Recruiters shouldn’t underestimate this talent pool, and adopting skills-based hiring practices can help ensure you don’t overlook them. Less educated doesn’t necessarily mean less capable, especially for nontechnical roles. Consider relaxing or removing requirements from your job descriptions, as women are more likely than men to decide against applying for a role if they fall short of requirements.
“While the evidence shows that countries around the world have lost ground on gender equality in the workplace, it also points to steps we can all take to fix that, starting right now,” Karin notes.
“Employers can help by actively seeking female talent, removing any bias from job descriptions, and by offering more flexibility to allow for a better work-life balance,” she says. “These changes are key to how we recover from the damage caused by the pandemic and build equal workforces and societies.”
And, of course, that work extends far beyond one day out of the year.
To continue learning, you can take these select courses from LinkedIn Learning that have been unlocked through all of March 2021 in celebration of International Women’s Day. This is part of LinkedIn’s #ConversationsForChange initiative for International Women’s Day. Follow our comprehensive coverage here.

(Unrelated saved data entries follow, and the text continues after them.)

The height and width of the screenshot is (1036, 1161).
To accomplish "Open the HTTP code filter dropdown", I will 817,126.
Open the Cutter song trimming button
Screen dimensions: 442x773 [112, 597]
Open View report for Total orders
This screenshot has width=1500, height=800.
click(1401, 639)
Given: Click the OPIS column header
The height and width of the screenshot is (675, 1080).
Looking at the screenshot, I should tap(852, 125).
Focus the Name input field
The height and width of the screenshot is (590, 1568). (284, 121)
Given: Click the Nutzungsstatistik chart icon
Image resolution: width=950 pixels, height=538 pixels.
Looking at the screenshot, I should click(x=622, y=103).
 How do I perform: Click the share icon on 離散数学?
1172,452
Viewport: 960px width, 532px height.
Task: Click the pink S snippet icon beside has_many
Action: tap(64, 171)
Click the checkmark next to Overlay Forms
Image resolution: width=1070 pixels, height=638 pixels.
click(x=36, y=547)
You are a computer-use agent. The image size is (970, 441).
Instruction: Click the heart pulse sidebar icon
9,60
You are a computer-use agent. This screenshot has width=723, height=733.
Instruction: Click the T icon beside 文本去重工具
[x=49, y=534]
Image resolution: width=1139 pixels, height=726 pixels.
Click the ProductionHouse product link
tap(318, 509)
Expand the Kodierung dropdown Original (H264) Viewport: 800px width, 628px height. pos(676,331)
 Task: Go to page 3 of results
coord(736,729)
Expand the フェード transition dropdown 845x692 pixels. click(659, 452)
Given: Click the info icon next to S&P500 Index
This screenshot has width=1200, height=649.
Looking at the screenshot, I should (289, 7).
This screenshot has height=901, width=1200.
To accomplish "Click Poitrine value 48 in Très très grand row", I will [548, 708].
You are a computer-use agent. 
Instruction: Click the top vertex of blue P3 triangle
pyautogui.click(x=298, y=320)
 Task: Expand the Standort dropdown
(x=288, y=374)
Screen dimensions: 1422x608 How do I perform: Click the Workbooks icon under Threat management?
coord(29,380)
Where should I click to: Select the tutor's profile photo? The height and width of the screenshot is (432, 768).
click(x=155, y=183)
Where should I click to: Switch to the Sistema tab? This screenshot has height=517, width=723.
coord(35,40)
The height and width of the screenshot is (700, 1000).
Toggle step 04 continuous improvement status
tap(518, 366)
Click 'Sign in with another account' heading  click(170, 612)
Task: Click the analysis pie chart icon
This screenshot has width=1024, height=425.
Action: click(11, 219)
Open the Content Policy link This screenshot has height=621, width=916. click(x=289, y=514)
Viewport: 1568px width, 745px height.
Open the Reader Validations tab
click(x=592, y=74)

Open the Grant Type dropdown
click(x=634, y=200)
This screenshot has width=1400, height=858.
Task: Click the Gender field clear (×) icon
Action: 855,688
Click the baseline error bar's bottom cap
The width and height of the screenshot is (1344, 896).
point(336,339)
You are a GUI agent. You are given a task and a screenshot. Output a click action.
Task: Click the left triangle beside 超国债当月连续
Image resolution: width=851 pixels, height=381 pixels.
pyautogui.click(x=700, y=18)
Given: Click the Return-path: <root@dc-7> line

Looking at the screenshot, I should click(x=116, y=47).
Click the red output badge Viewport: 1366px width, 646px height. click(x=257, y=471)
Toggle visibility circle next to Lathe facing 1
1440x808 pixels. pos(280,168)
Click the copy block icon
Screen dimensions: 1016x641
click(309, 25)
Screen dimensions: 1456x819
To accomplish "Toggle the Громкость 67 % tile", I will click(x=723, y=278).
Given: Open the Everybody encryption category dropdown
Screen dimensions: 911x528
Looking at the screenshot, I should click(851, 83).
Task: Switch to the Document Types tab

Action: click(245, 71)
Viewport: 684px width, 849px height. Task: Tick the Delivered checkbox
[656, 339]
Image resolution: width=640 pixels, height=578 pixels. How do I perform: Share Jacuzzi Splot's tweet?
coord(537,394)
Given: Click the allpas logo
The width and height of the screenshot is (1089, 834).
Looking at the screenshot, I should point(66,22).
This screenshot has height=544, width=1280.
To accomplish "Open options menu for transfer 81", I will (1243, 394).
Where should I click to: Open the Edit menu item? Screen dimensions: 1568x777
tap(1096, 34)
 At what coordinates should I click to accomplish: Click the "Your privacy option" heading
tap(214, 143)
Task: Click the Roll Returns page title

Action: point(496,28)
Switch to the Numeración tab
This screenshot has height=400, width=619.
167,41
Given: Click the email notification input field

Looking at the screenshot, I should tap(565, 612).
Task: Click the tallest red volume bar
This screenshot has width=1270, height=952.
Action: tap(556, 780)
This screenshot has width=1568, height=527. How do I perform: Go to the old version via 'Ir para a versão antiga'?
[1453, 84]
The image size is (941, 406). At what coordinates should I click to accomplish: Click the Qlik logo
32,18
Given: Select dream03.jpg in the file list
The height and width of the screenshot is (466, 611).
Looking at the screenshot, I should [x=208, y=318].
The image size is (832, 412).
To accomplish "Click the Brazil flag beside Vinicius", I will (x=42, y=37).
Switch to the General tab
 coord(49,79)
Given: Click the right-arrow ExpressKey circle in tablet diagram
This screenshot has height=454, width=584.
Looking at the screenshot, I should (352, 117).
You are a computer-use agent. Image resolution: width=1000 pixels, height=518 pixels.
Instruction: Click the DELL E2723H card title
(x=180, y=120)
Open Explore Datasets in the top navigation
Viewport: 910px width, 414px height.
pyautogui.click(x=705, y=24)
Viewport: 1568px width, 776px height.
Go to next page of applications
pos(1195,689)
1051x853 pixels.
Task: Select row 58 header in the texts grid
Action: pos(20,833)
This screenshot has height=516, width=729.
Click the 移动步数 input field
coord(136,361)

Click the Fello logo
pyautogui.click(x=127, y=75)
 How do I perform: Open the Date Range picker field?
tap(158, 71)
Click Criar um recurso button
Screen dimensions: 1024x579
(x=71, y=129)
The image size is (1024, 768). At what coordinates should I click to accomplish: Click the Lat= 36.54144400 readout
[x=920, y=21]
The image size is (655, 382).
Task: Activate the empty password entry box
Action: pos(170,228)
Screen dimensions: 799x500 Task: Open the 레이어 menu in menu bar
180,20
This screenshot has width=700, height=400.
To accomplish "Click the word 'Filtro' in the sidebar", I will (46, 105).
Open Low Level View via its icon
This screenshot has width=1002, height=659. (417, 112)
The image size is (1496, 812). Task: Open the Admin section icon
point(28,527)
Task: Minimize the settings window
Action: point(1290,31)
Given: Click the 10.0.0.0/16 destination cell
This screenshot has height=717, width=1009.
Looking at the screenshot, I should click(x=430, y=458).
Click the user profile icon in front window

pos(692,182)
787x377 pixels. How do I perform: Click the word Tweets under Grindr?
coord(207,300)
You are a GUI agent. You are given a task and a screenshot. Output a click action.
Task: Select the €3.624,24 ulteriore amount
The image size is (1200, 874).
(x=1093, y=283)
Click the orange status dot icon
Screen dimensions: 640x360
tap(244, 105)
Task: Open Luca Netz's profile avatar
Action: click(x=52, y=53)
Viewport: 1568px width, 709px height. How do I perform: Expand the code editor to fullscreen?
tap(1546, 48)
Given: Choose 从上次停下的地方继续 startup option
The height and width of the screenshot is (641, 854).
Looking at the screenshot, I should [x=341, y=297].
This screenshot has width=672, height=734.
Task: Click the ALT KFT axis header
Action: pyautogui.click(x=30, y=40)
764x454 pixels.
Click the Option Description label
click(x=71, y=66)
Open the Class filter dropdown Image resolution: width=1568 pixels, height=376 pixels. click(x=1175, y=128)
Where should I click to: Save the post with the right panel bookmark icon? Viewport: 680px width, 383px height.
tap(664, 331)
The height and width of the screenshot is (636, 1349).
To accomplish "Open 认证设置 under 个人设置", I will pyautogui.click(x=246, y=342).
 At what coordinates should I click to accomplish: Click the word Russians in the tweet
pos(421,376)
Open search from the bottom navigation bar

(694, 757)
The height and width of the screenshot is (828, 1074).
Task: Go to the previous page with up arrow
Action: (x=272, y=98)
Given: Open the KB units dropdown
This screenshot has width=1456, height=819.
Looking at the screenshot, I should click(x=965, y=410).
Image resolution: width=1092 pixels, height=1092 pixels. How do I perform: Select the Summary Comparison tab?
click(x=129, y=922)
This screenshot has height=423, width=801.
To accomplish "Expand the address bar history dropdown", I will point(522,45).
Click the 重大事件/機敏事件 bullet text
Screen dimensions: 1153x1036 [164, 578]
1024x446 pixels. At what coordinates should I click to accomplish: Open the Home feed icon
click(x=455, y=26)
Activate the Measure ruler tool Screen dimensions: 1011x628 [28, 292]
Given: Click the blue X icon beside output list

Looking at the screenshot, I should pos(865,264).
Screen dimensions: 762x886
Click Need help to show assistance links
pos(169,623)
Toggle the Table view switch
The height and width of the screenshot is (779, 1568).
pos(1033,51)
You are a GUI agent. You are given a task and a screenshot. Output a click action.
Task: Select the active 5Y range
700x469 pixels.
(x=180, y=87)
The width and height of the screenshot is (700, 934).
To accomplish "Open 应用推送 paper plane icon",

Behavioral insights for this report were generated from the billions of data points created by hundreds of millions of members in over 200 countries on LinkedIn today. Gender identity isn’t binary and we recognize that some LinkedIn members identify beyond the traditional gender constructs of “male” and “female.” If not explicitly self-identified, we have inferred the gender of members included in this analysis by classifying their first names as either male or female or by pronouns used on their LinkedIn profiles. Members whose gender could not be inferred as either male or female were excluded from this analysis. Similarly, members whose industry or education level could not be inferred were also excluded from this analysis.
The share of female hires among new hires is the number of women who started a new job in a given month, divided by the number of men and women who started a new job in a given month. To measure the changes in the female share of new hires, the year-over-year analysis takes the difference in this measure between the given month and the same month of the previous year (e.g., the share of female hires in January 2020 is compared against the share of female hires in January 2019).